Find element at given index after a number of rotations

An array consisting of N integers is given. There are several Right Circular Rotations of range[L..R] that we perform. After performing these rotations, we need to find element at a given index.

Examples :

Input : arr[] : {1, 2, 3, 4, 5}
        ranges[] = { {0, 2}, {0, 3} }
        index : 1
Output : 3
Explanation : After first given rotation {0, 2}
                arr[] = {3, 1, 2, 4, 5}
              After second rotation {0, 3} 
                arr[] = {4, 3, 1, 2, 5}
After all rotations we have element 3 at given
index 1.

Recommended: Please try your approach on {IDE} first, before moving on to the solution.

Method : Brute-force The brute force approach is to actually rotate the array for all given ranges, finally return the element in at given index in the modified array.

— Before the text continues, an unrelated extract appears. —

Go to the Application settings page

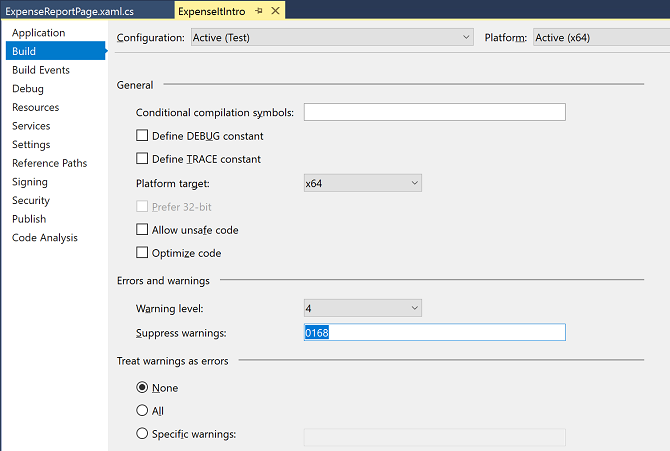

Method : Efficient We can do offline processing after saving all ranges.
Suppose, our rotate ranges are : [0..2] and [0..3]
We run through these ranges from reverse.

After range [0..3], index 0 will have the element which was on index 3.
So, we can change 0 to 3, i.e. if index = left, index will be changed to right.
After range [0..2], index 3 will remain unaffected.

So, we can make 3 cases :
If index = left, index will be changed to right.
If index is not bounds by the range, no effect of rotation.
If index is in bounds, index will have the element at index-1.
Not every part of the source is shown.